Economy
Paul Sakuma  /  AP
John Garcia organizes vegetables on display at a grocery store in Palo Alto, Calif., Tuesday. Inflation rose in March as the costs of energy and food both climbed.
updated 4/16/2008 5:52:54 PM ET 2008-04-16T21:52:54

Inflation rose again last month, reflecting big jumps in the cost of energy and airline tickets. And the forecast is for even bigger energy-related increases to come, including the possibility of $4 per gallon gasoline by Memorial Day.

Those inflation pressures are occurring just as the economy seems to be sinking into a recession, with consumers cutting back on spending and the housing industry, where all the troubles started, sinking further.

That was the somber news from a batch of economic reports released Wednesday that depicted an economy still struggling with multiple problems from a prolonged slump in housing, soaring energy prices, a severe credit crisis and rising unemployment.

The Labor Department said consumer prices rose by 0.3 percent in March, after being unchanged in February, as energy prices jumped by 1.9 percent and airline fares, reflecting higher fuel costs, increased 3 percent, the biggest one-month gain in six years.

Food prices, which have been steadily rising for more than a year, were up by 0.2 percent in March and 4.4 percent over the past 12 months. The price of some food staples showed even bigger increases over the past year, including a 14.7 percent rise in the price of bread and a 13.3 percent increase in milk prices over the past year.

With crude oil prices briefly touching a new record near $115 per barrel this week, and food prices remaining under pressure because of global shortages, analysts predicted consumers will feel more inflation pressures in the months ahead.

Gasoline pump prices hit a new nationwide record of $3.40 per gallon on Wednesday, up 53 cents from a year ago, according to the Oil Price Information Service and AAA, and many economists believe that price will hit $4 per gallon by Memorial Day.

Video: Food inflation “People are going to be paying a lot more for gasoline and groceries in the months ahead,” said Mark Zandi, chief economist at Moody’s Economy.com. “Nothing is going right at the moment. That is why consumer confidence has fallen to the lowest point since the early 1980s.”

Wall Street ignored all the bad economic data and instead focused on better-than-expected quarterly results from JPMorgan Chase and two other companies to send stocks higher. The Dow Jones industrial average rose 256.80 points Wednesday to close at 12,619.27.

Zandi said the rise in food and fuel prices has been a significant drain on consumers’ purchasing power, another reason he and other analysts believe the country has fallen into a recession. Consumer spending accounts for two-thirds of economic activity.

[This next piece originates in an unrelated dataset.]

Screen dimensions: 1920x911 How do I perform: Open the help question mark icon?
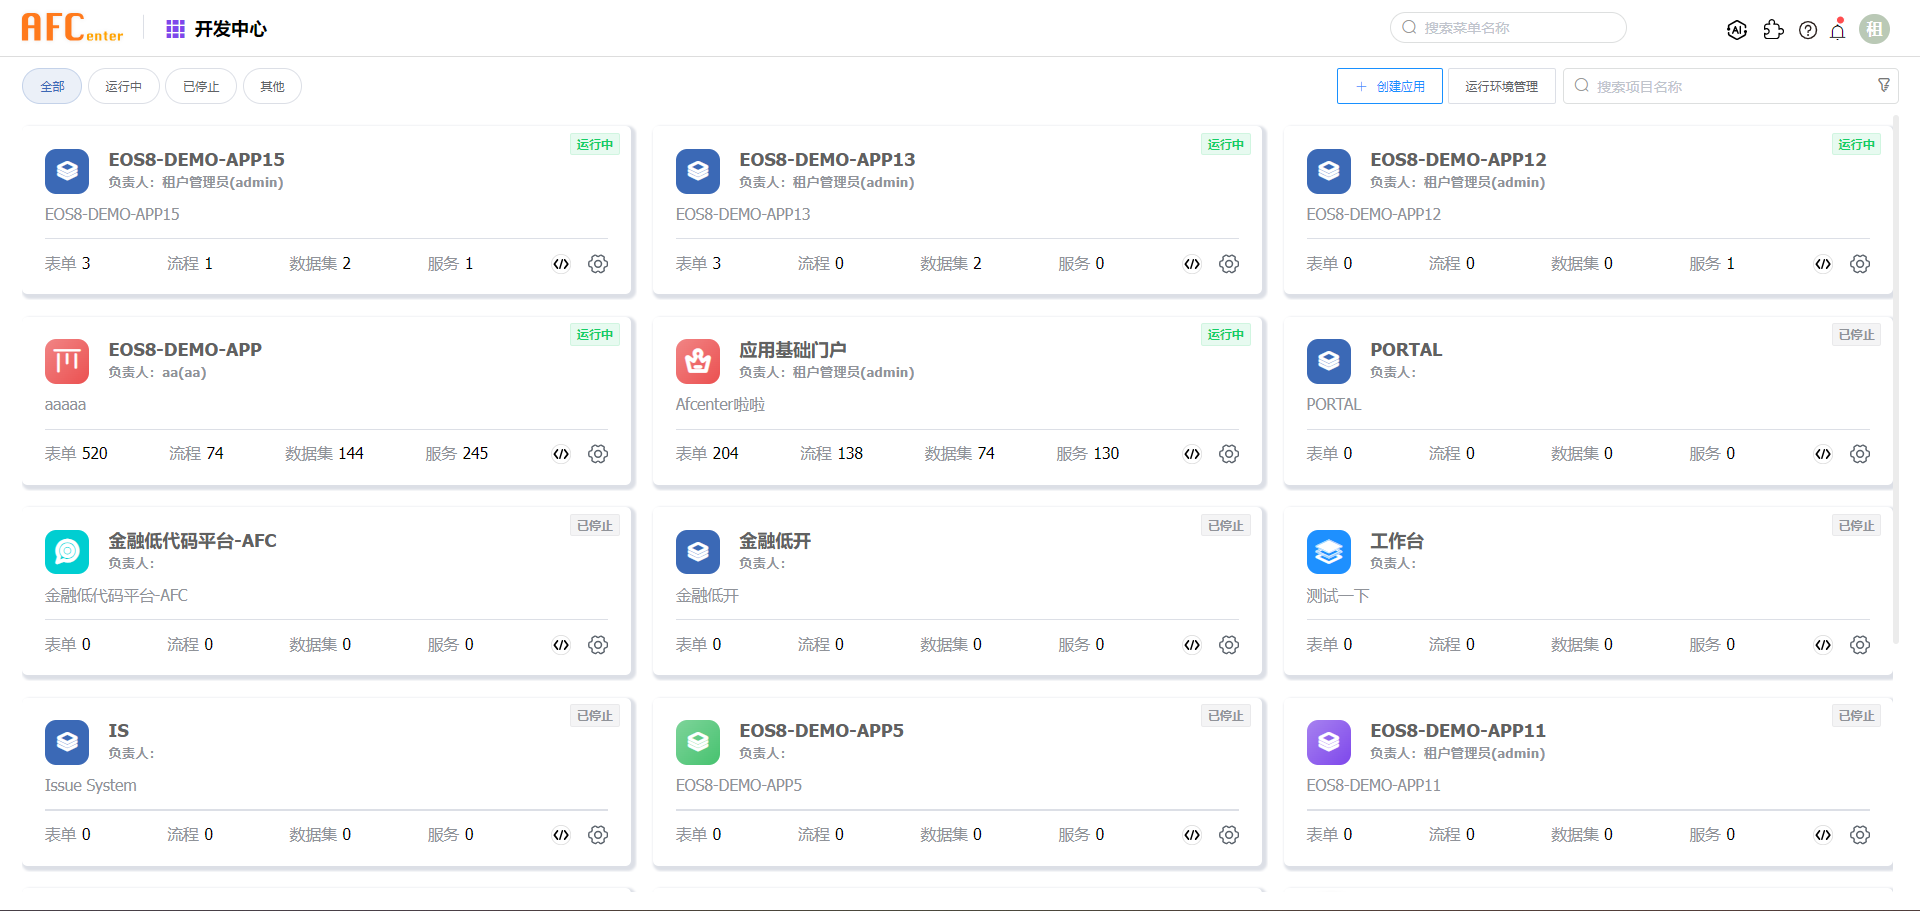[1808, 30]
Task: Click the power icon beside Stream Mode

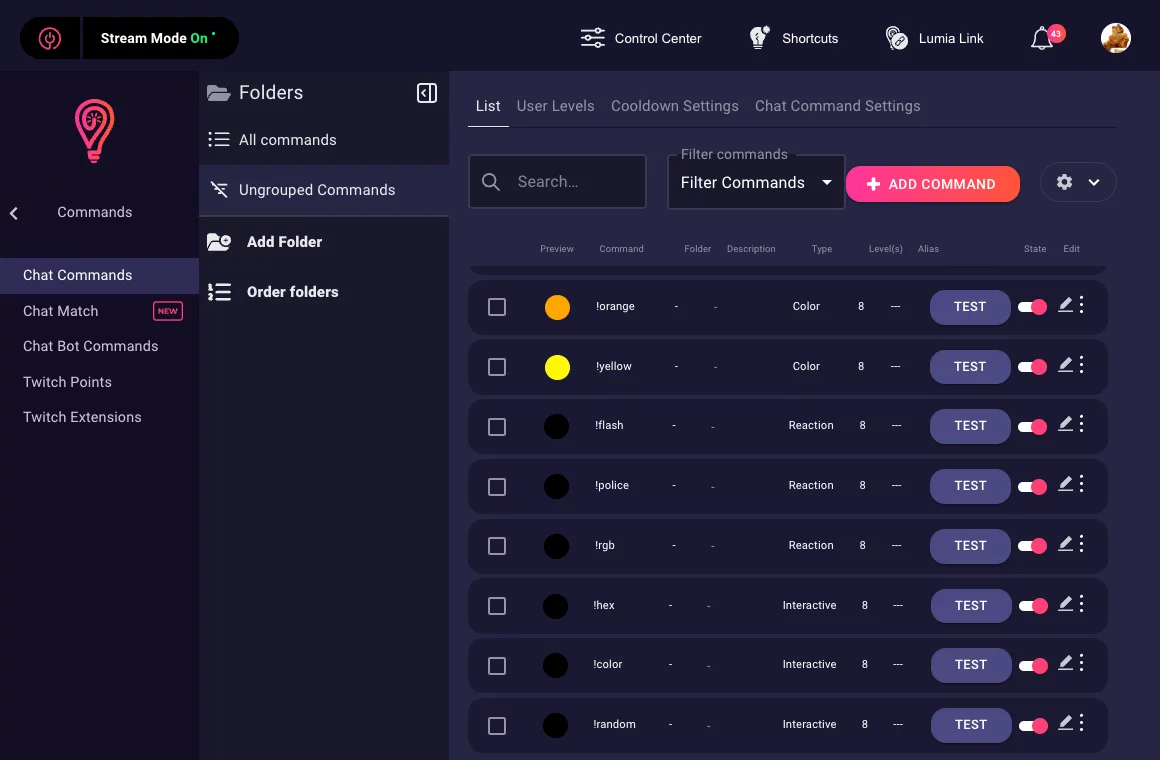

While the Bush administration is hoping that economic stimulus checks being mailed to households starting next month will make any slump short and mild, Zandi said the $100 billion in payments consumers will get this year will be just enough to offset their higher gasoline bills, leaving nothing left to boost consumer spending in other areas.

Major Market Indices

In its latest look at business activity around the country, the Federal Reserve said Wednesday that “economic conditions have weakened,” citing sluggish consumer spending and rising costs to businesses for raw materials.

Many analysts expect the Fed, which has been aggressively cutting interest rates and shoveling money into the banking system to combat the credit squeeze, will cut rates again when officials next meet on April 29-30.

The Fed also reported Wednesday that industrial output managed a 0.3 percent rise in March but the gain in manufacturing was a weak 0.1 percent as auto production continued to fall.

And the housing industry, where the troubles began two years ago, remained under severe strain with construction of new homes and apartments plunging by 11.9 percent in March, the Commerce Department reported, double what had been expected, to a seasonally adjusted annual rate of 947,000 units, the slowest pace in 17 years.

Many analysts said construction is likely to fall more in coming months, reflecting a huge overhang of unsold homes that includes not only new homes but also houses being dumped on the market as foreclosures rise to record levels.

For March, construction fell in all parts of the country, led by a 21.4 percent drop in the Midwest and declines of 12.6 percent in the South, 8.5 percent in the Northeast and 5.7 percent in the West.

The Consumer Price Index showed that overall prices are up 4 percent over the past 12 months while core inflation, which excludes energy and food, has risen by 2.4 percent in the past year, including a 0.2 percent March increase. Clothing costs fell by 1.3 percent, the biggest drop in nearly a decade.

In another reflection of the squeeze on ordinary Americans, the Labor Department said that average weekly earnings for nonsupervisory workers dropped by 1 percent last month, compared with a year ago, the sixth straight month that inflation-adjusted wages have fallen.